→ Task goal:
What lines in the records include the string "using"? Return each one.

-- Exercise data follows --

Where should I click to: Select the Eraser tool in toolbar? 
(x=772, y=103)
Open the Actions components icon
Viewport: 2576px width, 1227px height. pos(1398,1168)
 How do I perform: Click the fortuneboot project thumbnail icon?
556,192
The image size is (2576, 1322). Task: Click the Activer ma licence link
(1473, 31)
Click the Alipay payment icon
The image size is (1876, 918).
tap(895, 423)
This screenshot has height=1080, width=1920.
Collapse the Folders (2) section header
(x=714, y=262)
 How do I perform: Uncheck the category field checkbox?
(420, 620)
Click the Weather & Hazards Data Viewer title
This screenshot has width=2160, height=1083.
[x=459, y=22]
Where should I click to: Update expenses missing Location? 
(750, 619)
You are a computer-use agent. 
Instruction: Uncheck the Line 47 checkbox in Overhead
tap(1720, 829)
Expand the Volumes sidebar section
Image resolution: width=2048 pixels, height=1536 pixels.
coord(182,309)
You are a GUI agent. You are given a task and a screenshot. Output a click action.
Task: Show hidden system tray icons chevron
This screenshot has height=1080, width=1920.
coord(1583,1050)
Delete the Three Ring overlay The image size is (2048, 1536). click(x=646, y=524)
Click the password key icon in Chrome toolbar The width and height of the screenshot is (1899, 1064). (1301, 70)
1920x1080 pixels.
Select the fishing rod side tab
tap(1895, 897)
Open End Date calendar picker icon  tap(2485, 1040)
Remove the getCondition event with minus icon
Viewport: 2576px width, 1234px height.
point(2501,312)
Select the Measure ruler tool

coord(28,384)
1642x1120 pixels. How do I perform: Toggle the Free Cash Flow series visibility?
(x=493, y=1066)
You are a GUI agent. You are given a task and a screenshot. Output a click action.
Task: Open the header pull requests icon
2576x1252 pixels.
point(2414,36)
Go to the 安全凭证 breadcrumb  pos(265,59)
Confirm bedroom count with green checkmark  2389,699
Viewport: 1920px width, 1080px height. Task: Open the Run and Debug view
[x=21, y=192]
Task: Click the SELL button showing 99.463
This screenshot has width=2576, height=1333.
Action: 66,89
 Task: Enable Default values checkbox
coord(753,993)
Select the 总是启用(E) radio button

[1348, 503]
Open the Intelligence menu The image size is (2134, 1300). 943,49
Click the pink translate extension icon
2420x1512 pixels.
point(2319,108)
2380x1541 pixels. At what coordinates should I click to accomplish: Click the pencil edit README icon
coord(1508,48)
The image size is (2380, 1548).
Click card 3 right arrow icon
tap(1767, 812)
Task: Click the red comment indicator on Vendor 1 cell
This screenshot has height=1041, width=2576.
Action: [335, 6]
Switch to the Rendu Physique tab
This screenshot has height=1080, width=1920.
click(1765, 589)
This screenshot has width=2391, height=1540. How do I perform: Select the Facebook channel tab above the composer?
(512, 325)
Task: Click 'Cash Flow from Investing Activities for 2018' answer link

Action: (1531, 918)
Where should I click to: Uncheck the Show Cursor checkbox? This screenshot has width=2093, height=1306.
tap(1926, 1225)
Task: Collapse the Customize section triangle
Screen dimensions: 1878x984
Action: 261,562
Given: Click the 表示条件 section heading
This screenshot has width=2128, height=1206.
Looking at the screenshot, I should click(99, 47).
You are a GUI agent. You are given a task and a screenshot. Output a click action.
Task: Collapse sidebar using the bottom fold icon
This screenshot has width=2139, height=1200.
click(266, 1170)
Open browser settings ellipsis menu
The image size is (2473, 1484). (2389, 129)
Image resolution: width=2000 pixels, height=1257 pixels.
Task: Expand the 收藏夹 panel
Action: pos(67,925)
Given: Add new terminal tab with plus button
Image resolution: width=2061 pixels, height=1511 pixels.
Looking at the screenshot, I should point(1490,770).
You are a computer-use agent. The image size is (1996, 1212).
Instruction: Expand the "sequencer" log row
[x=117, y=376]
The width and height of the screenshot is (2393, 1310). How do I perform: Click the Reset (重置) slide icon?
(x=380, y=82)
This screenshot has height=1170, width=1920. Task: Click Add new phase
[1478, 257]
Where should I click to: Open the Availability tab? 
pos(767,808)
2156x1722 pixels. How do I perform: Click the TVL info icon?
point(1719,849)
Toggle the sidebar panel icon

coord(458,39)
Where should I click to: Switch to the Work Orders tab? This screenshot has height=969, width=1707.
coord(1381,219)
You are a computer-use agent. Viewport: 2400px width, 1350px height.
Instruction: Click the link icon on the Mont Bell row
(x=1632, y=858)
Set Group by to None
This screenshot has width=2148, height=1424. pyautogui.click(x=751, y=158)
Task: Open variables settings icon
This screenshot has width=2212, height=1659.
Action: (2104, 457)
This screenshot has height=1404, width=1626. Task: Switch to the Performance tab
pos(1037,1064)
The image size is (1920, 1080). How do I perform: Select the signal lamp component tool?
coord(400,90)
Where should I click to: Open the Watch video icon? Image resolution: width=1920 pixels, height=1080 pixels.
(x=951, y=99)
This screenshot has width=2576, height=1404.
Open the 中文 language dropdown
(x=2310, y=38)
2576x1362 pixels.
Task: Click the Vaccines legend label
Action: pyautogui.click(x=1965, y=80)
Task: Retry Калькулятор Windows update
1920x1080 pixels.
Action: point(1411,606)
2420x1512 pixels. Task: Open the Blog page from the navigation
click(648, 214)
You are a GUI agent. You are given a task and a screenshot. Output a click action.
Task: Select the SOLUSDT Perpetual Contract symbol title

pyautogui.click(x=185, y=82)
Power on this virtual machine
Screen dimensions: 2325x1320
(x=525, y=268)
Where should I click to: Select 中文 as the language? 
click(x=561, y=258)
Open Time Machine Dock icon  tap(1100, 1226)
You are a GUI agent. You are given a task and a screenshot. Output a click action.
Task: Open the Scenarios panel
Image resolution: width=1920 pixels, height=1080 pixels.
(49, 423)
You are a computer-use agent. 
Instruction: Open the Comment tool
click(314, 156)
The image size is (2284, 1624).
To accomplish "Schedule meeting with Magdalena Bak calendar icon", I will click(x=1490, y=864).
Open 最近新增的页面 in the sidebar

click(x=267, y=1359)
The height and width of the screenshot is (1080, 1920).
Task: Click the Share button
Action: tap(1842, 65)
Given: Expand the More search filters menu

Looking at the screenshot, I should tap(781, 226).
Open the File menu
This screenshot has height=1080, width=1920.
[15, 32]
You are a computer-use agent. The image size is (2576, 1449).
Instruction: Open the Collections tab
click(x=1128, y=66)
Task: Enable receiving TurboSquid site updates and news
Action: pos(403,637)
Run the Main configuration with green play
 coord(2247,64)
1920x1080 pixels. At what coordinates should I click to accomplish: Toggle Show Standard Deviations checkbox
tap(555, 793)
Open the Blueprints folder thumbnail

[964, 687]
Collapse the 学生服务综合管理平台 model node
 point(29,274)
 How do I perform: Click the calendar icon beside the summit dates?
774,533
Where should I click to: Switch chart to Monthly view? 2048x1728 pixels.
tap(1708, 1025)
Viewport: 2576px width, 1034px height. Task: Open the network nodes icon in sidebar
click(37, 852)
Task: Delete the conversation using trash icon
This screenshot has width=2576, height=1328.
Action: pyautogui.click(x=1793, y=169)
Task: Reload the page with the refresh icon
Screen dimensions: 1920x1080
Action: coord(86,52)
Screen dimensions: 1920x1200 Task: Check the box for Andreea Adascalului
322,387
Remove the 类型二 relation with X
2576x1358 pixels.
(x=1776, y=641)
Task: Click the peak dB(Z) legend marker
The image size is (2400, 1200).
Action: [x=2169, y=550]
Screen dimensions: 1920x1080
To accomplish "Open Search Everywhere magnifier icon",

-- Exercise data concluded --

→ Solution:
Task: Collapse sidebar using the bottom fold icon
Task: Delete the conversation using trash icon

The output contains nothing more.